To our knowledge, there was only one report in the literature on the levels of (S)-NNN in tobacco (Carmella et al., 2000). In that study, (S)-NNN averaged 75% of total NNN in a set of samples that included a few unidentified cigarettes and conventional smokeless tobacco. In agreement with those results, the (S)-enantiomer of NNN predominated in all products analyzed here (Table 1). These results once again emphasize both the urgent need and the opportunity for the reduction of the levels of this potent carcinogen in tobacco products. It has been shown that NNN can be formed via nitrosation of either nicotine or nornicotine in tobacco (Hecht, Chin, Hirota, et al., 1978; Hecht, Chin, Ornaf, et al., 1978; Mirvish, Sams, & Hecht, 1977). In tobacco, nicotine is >99% (S)-enantiomer (Armstrong, Wang, & Ercal, 1998), and nitrosation of nicotine of such enantiomeric composition produces >99% (S)-NNN (Carmella et al., 2000). On the other hand, nornicotine was shown to contain 70%–96% (S)-nornicotine (Armstrong, Wang, Lee, & Liu, 1999; Carmella et al., 2000), and it has been previously noted that the enantiomeric composition of NNN in tobacco indicates that nornicotine, and not nicotine, is the major precursor of NNN in tobacco (Carmella et al., 2000). Our results further reinforce that hypothesis. Thus, removal of nornicotine from tobacco could be a potential strategy to reduce the levels of NNN in tobacco products (Gavilano et al., 2006).

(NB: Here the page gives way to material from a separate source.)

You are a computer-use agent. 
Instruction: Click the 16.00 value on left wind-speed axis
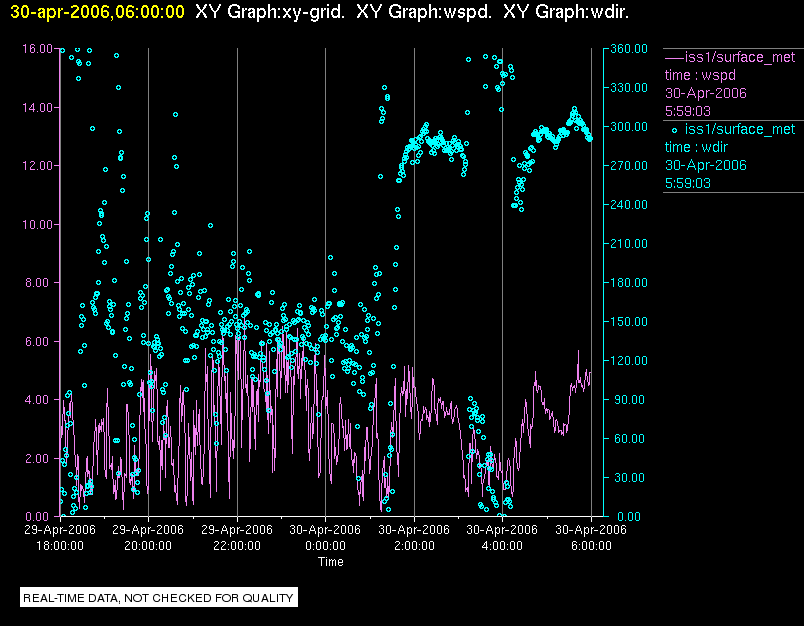coord(37,49)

Even though the variation in percent (S)-NNN among brands and product types was not large, we found statistically significant differences among some product categories. This could be due to the differences in tobacco types and processing methods used. For instance, the % contribution of (S)-NNN to NNN in novel tobacco products was found to be higher than that in conventional moist snuff (Table 1). Previous research showed that, compared with conventional U.S. moist snuff, Marlboro Snus and Camel Snus products are generally low in tobacco-specific nitrosamine content (Stepanov et al., 2008; Stepanov, Biener, et al., 2012). This is most likely due to differences in tobacco processing methods, with the tobacco used for the manufacturing of novel products undergoing pasteurization—a process known to inhibit TSNA formation in processed tobacco. However, due to the higher percentage of (S)-NNN, the absolute amount of this carcinogenic enantiomer in some novel products can be comparable to those found in conventional moist snuff (Table 1).

This is the first study to measure the enantiomeric composition of NNN in cigarette smoke. The measured percent contribution of (S)-NNN in smoke was similar to that in cigarette tobacco, indicating that no significant thermal racemization of NNN occurs during cigarette burning.

The higher carcinogenic potential of (S)-NNN compared to (R)-NNN is indicated in both in vitro and in vivo studies. In vitro, cultured rat esophagus, a target tissue for NNN carcinogenicity, metabolizes (S)-NNN predominantly by 2′-hydroxylation, which is the major bioactivation pathway of NNN in rats (McIntee & Hecht, 2000). In vivo, the urine of rats treated with (S)-NNN contained higher levels of metabolites formed via 2′-hydroxylation than the urine of rats treated with (R)-NNN (McIntee & Hecht, 2000). Furthermore, treatment of rats with (S)-NNN produced two to six times higher levels of DNA adducts in the esophagus and three to five higher levels of DNA adducts in oral tissue, compared with treatment with (R)-NNN (Lao et al., 2007; Zhang et al., 2009). In agreement with these results, the treatment of rats with (S)-NNN in our recent study produced a 100% incidence of oral and esophageal tumors, compared with only 5 and 3 out of 24 rats developing oral and esophageal tumors, respectively, upon treatment with (R)-NNN (Balbo et al., 2012). The relevance of these animal data to humans is supported by the findings of the strong relationship between NNN exposure in smokers and risk of esophageal cancer in a prospective cohort (Yuan et al., 2011), as well as by the epidemiological evidence that smokeless tobacco products contaminated with high levels of NNN cause oral cancer (Gupta, Murti, & Bhonsle, 1996; IARC, 2007; Stepanov, Hecht, Ramakrishnan, & Gupta, 2005).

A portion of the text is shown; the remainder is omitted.